:: Dataset records ::
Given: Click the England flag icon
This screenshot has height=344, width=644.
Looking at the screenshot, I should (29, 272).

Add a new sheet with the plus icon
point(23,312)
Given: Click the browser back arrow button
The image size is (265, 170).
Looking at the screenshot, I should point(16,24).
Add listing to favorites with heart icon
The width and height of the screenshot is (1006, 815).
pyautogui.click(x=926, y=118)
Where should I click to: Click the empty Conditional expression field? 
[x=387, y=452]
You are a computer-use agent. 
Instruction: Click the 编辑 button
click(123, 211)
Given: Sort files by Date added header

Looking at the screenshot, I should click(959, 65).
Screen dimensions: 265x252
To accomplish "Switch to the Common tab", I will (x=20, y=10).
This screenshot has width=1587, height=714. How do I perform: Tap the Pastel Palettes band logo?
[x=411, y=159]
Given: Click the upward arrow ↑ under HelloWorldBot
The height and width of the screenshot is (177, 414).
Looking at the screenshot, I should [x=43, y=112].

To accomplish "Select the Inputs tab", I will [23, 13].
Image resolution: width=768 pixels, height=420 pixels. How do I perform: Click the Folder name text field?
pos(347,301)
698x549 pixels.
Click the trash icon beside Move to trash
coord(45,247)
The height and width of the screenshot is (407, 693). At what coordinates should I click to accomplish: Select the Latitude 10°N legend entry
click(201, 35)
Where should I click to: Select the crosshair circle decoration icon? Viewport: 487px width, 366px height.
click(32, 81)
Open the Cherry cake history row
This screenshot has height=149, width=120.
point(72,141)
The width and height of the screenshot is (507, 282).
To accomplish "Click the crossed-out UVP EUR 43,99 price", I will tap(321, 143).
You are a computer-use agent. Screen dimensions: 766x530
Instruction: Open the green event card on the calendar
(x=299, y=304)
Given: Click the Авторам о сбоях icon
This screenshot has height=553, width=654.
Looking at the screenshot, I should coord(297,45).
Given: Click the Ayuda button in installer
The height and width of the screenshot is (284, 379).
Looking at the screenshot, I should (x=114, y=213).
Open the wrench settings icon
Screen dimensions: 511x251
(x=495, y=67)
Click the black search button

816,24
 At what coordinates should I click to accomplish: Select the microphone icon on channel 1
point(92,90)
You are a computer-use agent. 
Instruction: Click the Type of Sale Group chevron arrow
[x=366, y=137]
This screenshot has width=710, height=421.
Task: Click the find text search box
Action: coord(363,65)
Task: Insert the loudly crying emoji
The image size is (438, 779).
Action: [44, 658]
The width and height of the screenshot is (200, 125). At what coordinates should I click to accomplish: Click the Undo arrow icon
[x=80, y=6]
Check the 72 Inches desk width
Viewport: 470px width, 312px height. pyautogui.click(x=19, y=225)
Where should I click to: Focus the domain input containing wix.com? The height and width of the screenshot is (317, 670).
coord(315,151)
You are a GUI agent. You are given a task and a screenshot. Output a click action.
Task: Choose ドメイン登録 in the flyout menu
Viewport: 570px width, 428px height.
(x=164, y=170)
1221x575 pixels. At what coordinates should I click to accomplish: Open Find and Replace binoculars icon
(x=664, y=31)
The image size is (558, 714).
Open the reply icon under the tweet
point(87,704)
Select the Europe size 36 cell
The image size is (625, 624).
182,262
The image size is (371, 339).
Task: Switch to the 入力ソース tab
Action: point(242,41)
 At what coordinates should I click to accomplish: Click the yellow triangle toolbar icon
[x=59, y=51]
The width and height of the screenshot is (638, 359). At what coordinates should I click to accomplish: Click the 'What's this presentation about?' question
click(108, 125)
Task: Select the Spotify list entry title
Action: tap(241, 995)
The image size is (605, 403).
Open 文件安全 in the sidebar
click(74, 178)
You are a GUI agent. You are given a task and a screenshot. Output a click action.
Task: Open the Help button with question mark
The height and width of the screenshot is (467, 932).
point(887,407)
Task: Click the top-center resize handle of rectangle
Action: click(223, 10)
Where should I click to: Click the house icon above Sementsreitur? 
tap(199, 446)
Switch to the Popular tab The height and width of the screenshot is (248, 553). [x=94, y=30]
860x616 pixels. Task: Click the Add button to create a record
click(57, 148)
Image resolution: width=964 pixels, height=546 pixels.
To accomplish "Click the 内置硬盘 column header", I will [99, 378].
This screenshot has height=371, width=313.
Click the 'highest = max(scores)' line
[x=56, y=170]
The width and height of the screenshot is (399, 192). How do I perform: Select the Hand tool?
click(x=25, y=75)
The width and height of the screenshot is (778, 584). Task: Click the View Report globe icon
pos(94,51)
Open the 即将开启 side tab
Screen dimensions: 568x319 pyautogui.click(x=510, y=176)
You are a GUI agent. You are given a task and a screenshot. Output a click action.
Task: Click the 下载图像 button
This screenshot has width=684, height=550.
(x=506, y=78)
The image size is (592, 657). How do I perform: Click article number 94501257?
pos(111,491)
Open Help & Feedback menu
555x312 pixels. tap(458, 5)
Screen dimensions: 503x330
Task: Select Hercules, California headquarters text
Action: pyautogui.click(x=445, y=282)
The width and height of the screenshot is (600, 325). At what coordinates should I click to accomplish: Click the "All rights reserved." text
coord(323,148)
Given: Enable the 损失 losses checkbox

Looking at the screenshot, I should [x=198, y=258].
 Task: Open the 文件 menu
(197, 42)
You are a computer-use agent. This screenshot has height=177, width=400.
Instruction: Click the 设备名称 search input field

:: Prompt ::
Set out the records again, exactly as they appear above.

:: Completed task ::
Given: Click the England flag icon
This screenshot has height=344, width=644.
Looking at the screenshot, I should (29, 272).

Add a new sheet with the plus icon
point(23,312)
Given: Click the browser back arrow button
The image size is (265, 170).
Looking at the screenshot, I should point(16,24).
Add listing to favorites with heart icon
The width and height of the screenshot is (1006, 815).
pyautogui.click(x=926, y=118)
Where should I click to: Click the empty Conditional expression field? 
[x=387, y=452]
You are a computer-use agent. 
Instruction: Click the 编辑 button
click(123, 211)
Given: Sort files by Date added header

Looking at the screenshot, I should click(959, 65).
Screen dimensions: 265x252
To accomplish "Switch to the Common tab", I will (x=20, y=10).
This screenshot has width=1587, height=714. How do I perform: Tap the Pastel Palettes band logo?
[x=411, y=159]
Given: Click the upward arrow ↑ under HelloWorldBot
The height and width of the screenshot is (177, 414).
Looking at the screenshot, I should [x=43, y=112].

To accomplish "Select the Inputs tab", I will [23, 13].
Image resolution: width=768 pixels, height=420 pixels. How do I perform: Click the Folder name text field?
pos(347,301)
698x549 pixels.
Click the trash icon beside Move to trash
coord(45,247)
The height and width of the screenshot is (407, 693). At what coordinates should I click to accomplish: Select the Latitude 10°N legend entry
click(201, 35)
Where should I click to: Select the crosshair circle decoration icon? Viewport: 487px width, 366px height.
click(32, 81)
Open the Cherry cake history row
This screenshot has height=149, width=120.
point(72,141)
The width and height of the screenshot is (507, 282).
To accomplish "Click the crossed-out UVP EUR 43,99 price", I will tap(321, 143).
You are a computer-use agent. Screen dimensions: 766x530
Instruction: Open the green event card on the calendar
(x=299, y=304)
Given: Click the Авторам о сбоях icon
This screenshot has height=553, width=654.
Looking at the screenshot, I should coord(297,45).
Given: Click the Ayuda button in installer
The height and width of the screenshot is (284, 379).
Looking at the screenshot, I should (x=114, y=213).
Open the wrench settings icon
Screen dimensions: 511x251
(x=495, y=67)
Click the black search button

816,24
 At what coordinates should I click to accomplish: Select the microphone icon on channel 1
point(92,90)
You are a computer-use agent. 
Instruction: Click the Type of Sale Group chevron arrow
[x=366, y=137]
This screenshot has width=710, height=421.
Task: Click the find text search box
Action: coord(363,65)
Task: Insert the loudly crying emoji
The image size is (438, 779).
Action: [44, 658]
The width and height of the screenshot is (200, 125). At what coordinates should I click to accomplish: Click the Undo arrow icon
[x=80, y=6]
Check the 72 Inches desk width
Viewport: 470px width, 312px height. pyautogui.click(x=19, y=225)
Where should I click to: Focus the domain input containing wix.com? The height and width of the screenshot is (317, 670).
coord(315,151)
You are a GUI agent. You are given a task and a screenshot. Output a click action.
Task: Choose ドメイン登録 in the flyout menu
Viewport: 570px width, 428px height.
(x=164, y=170)
1221x575 pixels. At what coordinates should I click to accomplish: Open Find and Replace binoculars icon
(x=664, y=31)
The image size is (558, 714).
Open the reply icon under the tweet
point(87,704)
Select the Europe size 36 cell
The image size is (625, 624).
182,262
The image size is (371, 339).
Task: Switch to the 入力ソース tab
Action: point(242,41)
 At what coordinates should I click to accomplish: Click the yellow triangle toolbar icon
[x=59, y=51]
The width and height of the screenshot is (638, 359). At what coordinates should I click to accomplish: Click the 'What's this presentation about?' question
click(108, 125)
Task: Select the Spotify list entry title
Action: tap(241, 995)
The image size is (605, 403).
Open 文件安全 in the sidebar
click(74, 178)
You are a GUI agent. You are given a task and a screenshot. Output a click action.
Task: Open the Help button with question mark
The height and width of the screenshot is (467, 932).
point(887,407)
Task: Click the top-center resize handle of rectangle
Action: click(223, 10)
Where should I click to: Click the house icon above Sementsreitur? 
tap(199, 446)
Switch to the Popular tab The height and width of the screenshot is (248, 553). [x=94, y=30]
860x616 pixels. Task: Click the Add button to create a record
click(57, 148)
Image resolution: width=964 pixels, height=546 pixels.
To accomplish "Click the 内置硬盘 column header", I will [99, 378].
This screenshot has height=371, width=313.
Click the 'highest = max(scores)' line
[x=56, y=170]
The width and height of the screenshot is (399, 192). How do I perform: Select the Hand tool?
click(x=25, y=75)
The width and height of the screenshot is (778, 584). Task: Click the View Report globe icon
pos(94,51)
Open the 即将开启 side tab
Screen dimensions: 568x319 pyautogui.click(x=510, y=176)
You are a GUI agent. You are given a task and a screenshot. Output a click action.
Task: Click the 下载图像 button
This screenshot has width=684, height=550.
(x=506, y=78)
The image size is (592, 657). How do I perform: Click article number 94501257?
pos(111,491)
Open Help & Feedback menu
555x312 pixels. tap(458, 5)
Screen dimensions: 503x330
Task: Select Hercules, California headquarters text
Action: pyautogui.click(x=445, y=282)
The width and height of the screenshot is (600, 325). At what coordinates should I click to accomplish: Click the "All rights reserved." text
coord(323,148)
Given: Enable the 损失 losses checkbox

Looking at the screenshot, I should [x=198, y=258].
 Task: Open the 文件 menu
(197, 42)
You are a computer-use agent. This screenshot has height=177, width=400.
Instruction: Click the 设备名称 search input field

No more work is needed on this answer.